***** DATA SHOWN *****

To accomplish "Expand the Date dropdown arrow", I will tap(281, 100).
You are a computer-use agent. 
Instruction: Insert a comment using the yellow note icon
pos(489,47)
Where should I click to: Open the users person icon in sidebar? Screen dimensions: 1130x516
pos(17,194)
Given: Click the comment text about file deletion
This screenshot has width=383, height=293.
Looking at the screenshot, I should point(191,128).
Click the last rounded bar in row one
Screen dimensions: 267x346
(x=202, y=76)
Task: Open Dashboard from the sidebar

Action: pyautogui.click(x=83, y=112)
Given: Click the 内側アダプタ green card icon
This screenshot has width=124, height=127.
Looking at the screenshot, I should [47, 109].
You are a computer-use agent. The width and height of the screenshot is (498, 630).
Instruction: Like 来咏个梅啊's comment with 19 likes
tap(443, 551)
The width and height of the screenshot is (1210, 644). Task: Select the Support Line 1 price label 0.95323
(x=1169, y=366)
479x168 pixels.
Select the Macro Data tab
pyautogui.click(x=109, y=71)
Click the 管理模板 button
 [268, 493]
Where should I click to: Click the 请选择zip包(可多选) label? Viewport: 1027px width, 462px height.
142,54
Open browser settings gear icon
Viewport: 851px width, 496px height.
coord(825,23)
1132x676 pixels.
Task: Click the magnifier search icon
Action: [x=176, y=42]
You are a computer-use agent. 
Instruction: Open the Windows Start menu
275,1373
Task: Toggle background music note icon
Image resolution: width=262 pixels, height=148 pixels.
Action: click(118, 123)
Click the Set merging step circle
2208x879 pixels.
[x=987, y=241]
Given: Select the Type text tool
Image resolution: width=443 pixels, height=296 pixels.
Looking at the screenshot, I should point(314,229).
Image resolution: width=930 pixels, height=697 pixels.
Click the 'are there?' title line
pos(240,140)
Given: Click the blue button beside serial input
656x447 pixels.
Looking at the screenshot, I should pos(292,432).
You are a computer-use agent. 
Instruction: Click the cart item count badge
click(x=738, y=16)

*****

> **WORK TO BE COMPLETED**:
Put each line of the items above into a Markdown table with the columns Row and Line. Number the rows in order and leave out blank lines.

> **RESULT OF THE EXERCISE**:
| Row | Line |
|---|---|
| 1 | To accomplish "Expand the Date dropdown arrow", I will tap(281, 100). |
| 2 | You are a computer-use agent.  |
| 3 | Instruction: Insert a comment using the yellow note icon |
| 4 | pos(489,47) |
| 5 | Where should I click to: Open the users person icon in sidebar? Screen dimensions: 1130x516 |
| 6 | pos(17,194) |
| 7 | Given: Click the comment text about file deletion |
| 8 | This screenshot has width=383, height=293. |
| 9 | Looking at the screenshot, I should point(191,128). |
| 10 | Click the last rounded bar in row one |
| 11 | Screen dimensions: 267x346 |
| 12 | (x=202, y=76) |
| 13 | Task: Open Dashboard from the sidebar |
| 14 | Action: pyautogui.click(x=83, y=112) |
| 15 | Given: Click the 内側アダプタ green card icon |
| 16 | This screenshot has width=124, height=127. |
| 17 | Looking at the screenshot, I should [47, 109]. |
| 18 | You are a computer-use agent. The width and height of the screenshot is (498, 630). |
| 19 | Instruction: Like 来咏个梅啊's comment with 19 likes |
| 20 | tap(443, 551) |
| 21 | The width and height of the screenshot is (1210, 644). Task: Select the Support Line 1 price label 0.95323 |
| 22 | (x=1169, y=366) |
| 23 | 479x168 pixels. |
| 24 | Select the Macro Data tab |
| 25 | pyautogui.click(x=109, y=71) |
| 26 | Click the 管理模板 button |
| 27 |  [268, 493] |
| 28 | Where should I click to: Click the 请选择zip包(可多选) label? Viewport: 1027px width, 462px height. |
| 29 | 142,54 |
| 30 | Open browser settings gear icon |
| 31 | Viewport: 851px width, 496px height. |
| 32 | coord(825,23) |
| 33 | 1132x676 pixels. |
| 34 | Task: Click the magnifier search icon |
| 35 | Action: [x=176, y=42] |
| 36 | You are a computer-use agent.  |
| 37 | Instruction: Open the Windows Start menu |
| 38 | 275,1373 |
| 39 | Task: Toggle background music note icon |
| 40 | Image resolution: width=262 pixels, height=148 pixels. |
| 41 | Action: click(118, 123) |
| 42 | Click the Set merging step circle |
| 43 | 2208x879 pixels. |
| 44 | [x=987, y=241] |
| 45 | Given: Select the Type text tool |
| 46 | Image resolution: width=443 pixels, height=296 pixels. |
| 47 | Looking at the screenshot, I should point(314,229). |
| 48 | Image resolution: width=930 pixels, height=697 pixels. |
| 49 | Click the 'are there?' title line |
| 50 | pos(240,140) |
| 51 | Given: Click the blue button beside serial input |
| 52 | 656x447 pixels. |
| 53 | Looking at the screenshot, I should pos(292,432). |
| 54 | You are a computer-use agent.  |
| 55 | Instruction: Click the cart item count badge |
| 56 | click(x=738, y=16) |